The hospital’s culture and expectations around falls has dramatically changed for the better, Hadley said. In the past, staff may have assumed that falls were “just going to happen,” and now, the culture is, “We can make a difference.”
Through this initiative, the Osborne County quality improvement team found that leadership and staff engagement and empowerment were crucial. They also found engagement of patient and family led to more positive outcomes. In addition, through more frequent rounding, nurses were able to identify clinical changes in patients’ health earlier, which were beneficial to patient care.
The three most important drivers that produced the desired results were:
- Increasing frequency in fall risk assessments,
- Utilizing post-fall huddles, and
- Performing more frequent rounding with patients.
Hadley said that hospitals implementing a falls prevention program should start small and recognize it will take time for changes to become incorporated into routine care.

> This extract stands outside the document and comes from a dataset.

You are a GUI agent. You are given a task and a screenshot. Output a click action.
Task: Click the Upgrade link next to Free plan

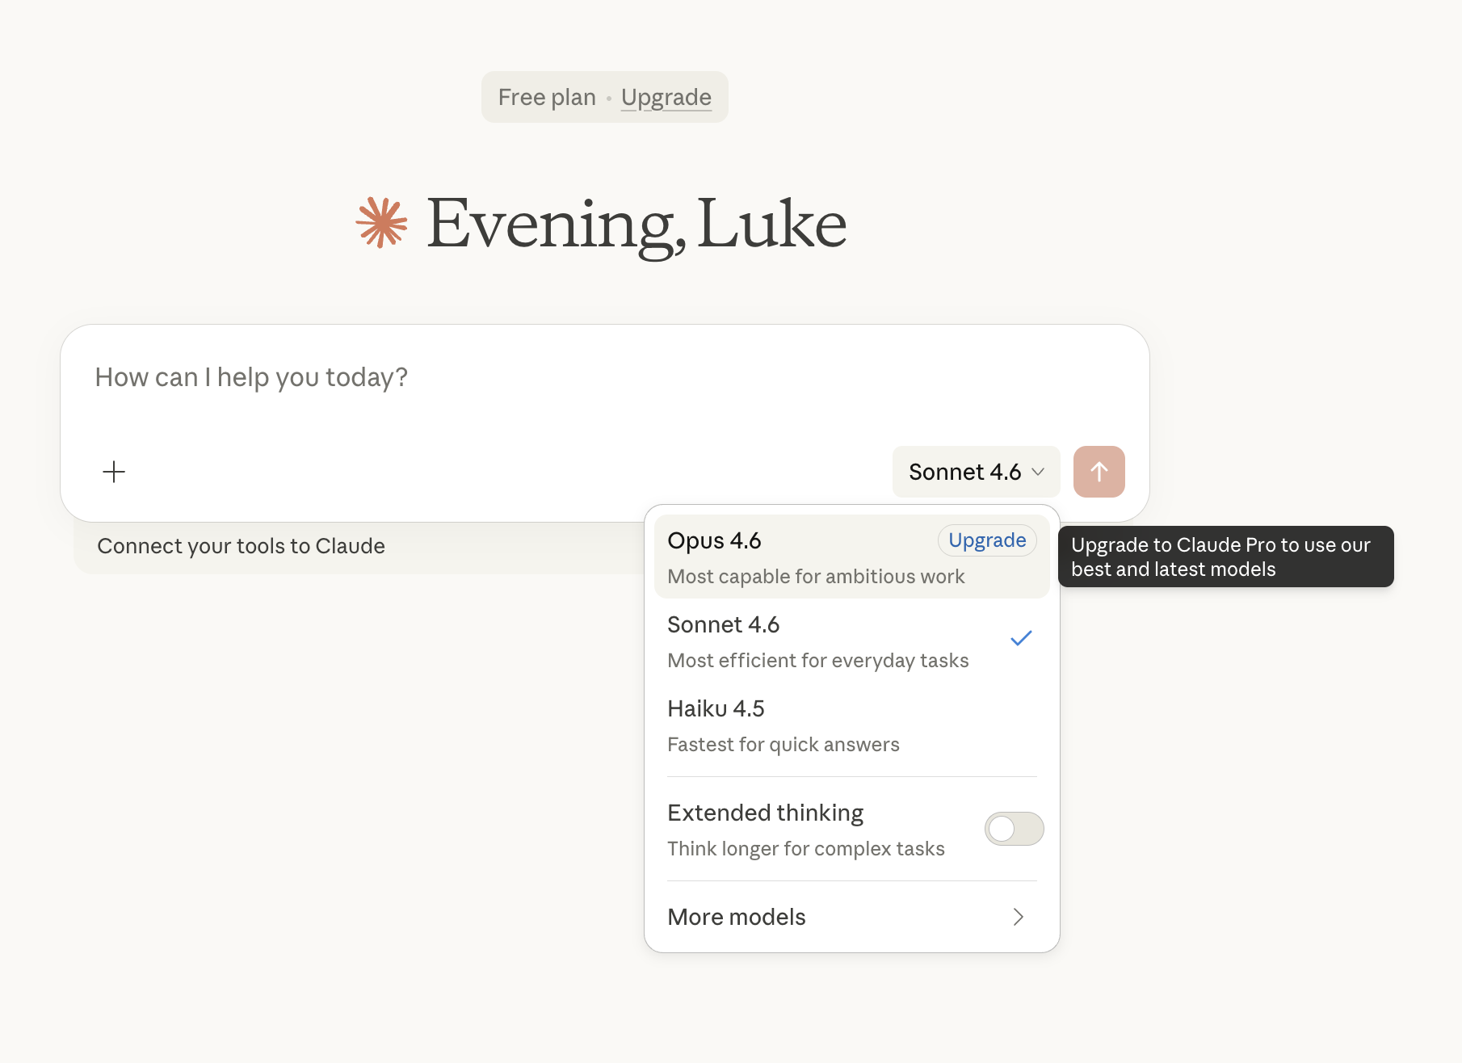[x=666, y=97]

Reducing Patient Falls at Osborne County Memorial Hospital
Spread and Sustainability
The hospital began to see noticeable improvement soon after it implemented its program. The hospital plans to continue into 2020 its three key strategies adopted last year during the KHC Falls Sprint. The hospital has also begun posting how long since the last patient fall occurred.
Hadley said her team would continue to adopt other promising practices. Currently, her team is preparing fall prevention information for inclusion in the admission packet for patients and families. The team plans to develop a system for routinely sharing data and results with leadership and staff. They also plan to improve ambulation and usage of gait belts, with training and assistance from physical therapy. Looking ahead, the coming new hospital will feature overhead lifts to aid staff in mobilizing patients.
Hadley said one key theme from the KHC Falls Sprint that has been embraced by staff is: “If the patient comes in walking, they need to go out walking.”
“It would be exciting for our staff to see the results of their fall reduction efforts as we are committed to improving our outcomes and patient safety,” said Hadley. “They are involved, and with front-line staff ownership, we are identifying unsafe conditions—such as slippery socks—and continue to brainstorm different ways to help prevent falls.”